Please say whether each statement below agrees with the Outfest festival preview, answering yes or no and quoting the deciding words of the preview: (a) The festival runs for 14 days. (b) The Trans, Nonbinary, and Intersex Summit takes place on Saturday, July 22nd. (c) Melissa McCarthy and Ben Falcone are this year's James Schamus Ally Award honorees.

* Begin EXTRACT PROVIDED *

This year's James Schamus Ally Award honorees are Melissa McCarthy and Ben Falcone. Outfest will also hold its seventh annual Trans, Nonbinary, and Intersex Summit on Saturday, July 22nd.
The 11-day festivities open with Aitch Alberto's sweet, yet sly, "Aristotle and Dante Discover the Secrets of the Universe," and close with the absorbing and revealing doc "Chasing Chasing Amy," directed by Sav Rodgers.
Centerpiece screenings include Jacqueline Castel's "My Animal," Ira Sachs' searing "Passages," starring Franz Rogowski, Ben Whishaw and Adèle Exarchopoulos, D. Smith's fascinating doc "Kokomo City," Erica Tremblay's evocative "Fancy Dance," starring Lily Gladstone (who is said to be a Best Actress contender for Martin Scorsese's "Killers of the Flower Moon," opening later this year), and Rightor Doyle's comedy "Down Low," boasting a cast that includes Zachary Quinto, Lukas Gage, Simon Rex, Judith Light, and Audra McDonald.
Fest circuit faves include Sebastián Silva's mind-bending "Rotting in the Sun," Julio Torres' "Problemista," starring Tilda Swinton, Emma Seligman's outrageous "Shiva Baby" follow-up "Bottoms," Hannah Pearl Utt's wry "Cora Bora," with Megan Stalter, and Andy Vallentine's "The Mattachine Family," showcasing the versatility of Nico Totorella.
"The depth of the talent and the boundless creativity we saw in the work we reviewed this year speaks to how wonderfully gifted LGBTQ+ artists are," offered Outfest's Director of Programming Mike Dougherty. "Rest assured Outfest Los Angeles will be bursting with captivating cinema, and we hope to continue the celebration year-round."
Tickets and passes to Outfest Los Angeles are available at https://www.outfest.org.
EDGE sampled numerous features and docs. Here is a list 12 of the best the fest has to offer. (It's interesting to note that the docs at this year's fest are off-the-charts engrossing and essential.)

* End EXTRACT PROVIDED *
* Begin SUPPLIED DATA *

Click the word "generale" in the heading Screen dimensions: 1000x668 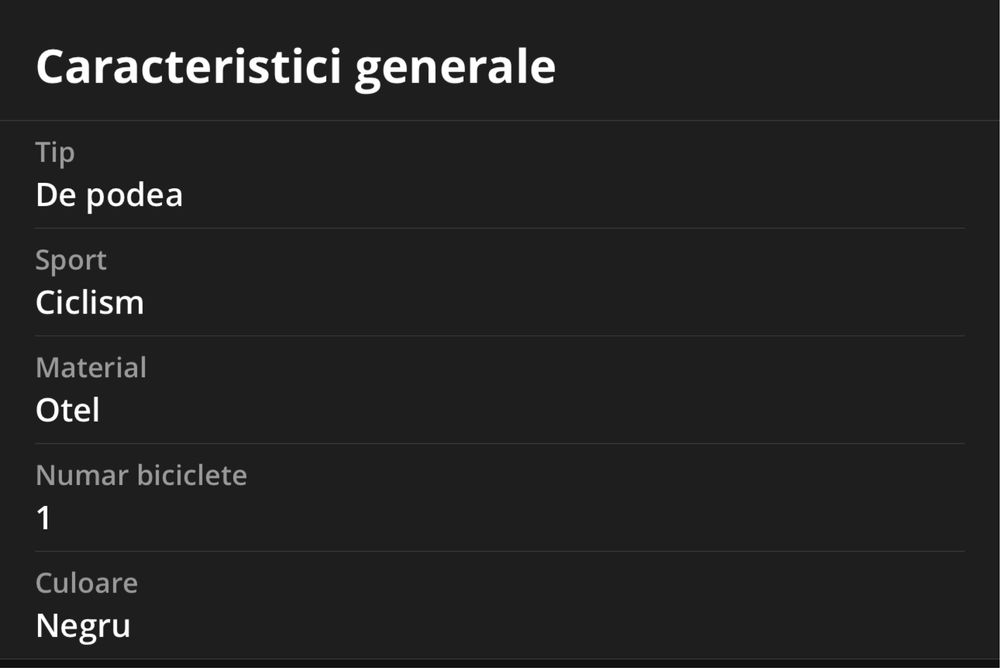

* End SUPPLIED DATA *

**RESULT BELOW**
(a) No: "The 11-day festivities"
(b) Yes: "its seventh annual Trans, Nonbinary, and Intersex Summit on Saturday, July 22nd"
(c) Yes: "This year's James Schamus Ally Award honorees are Melissa McCarthy and Ben Falcone."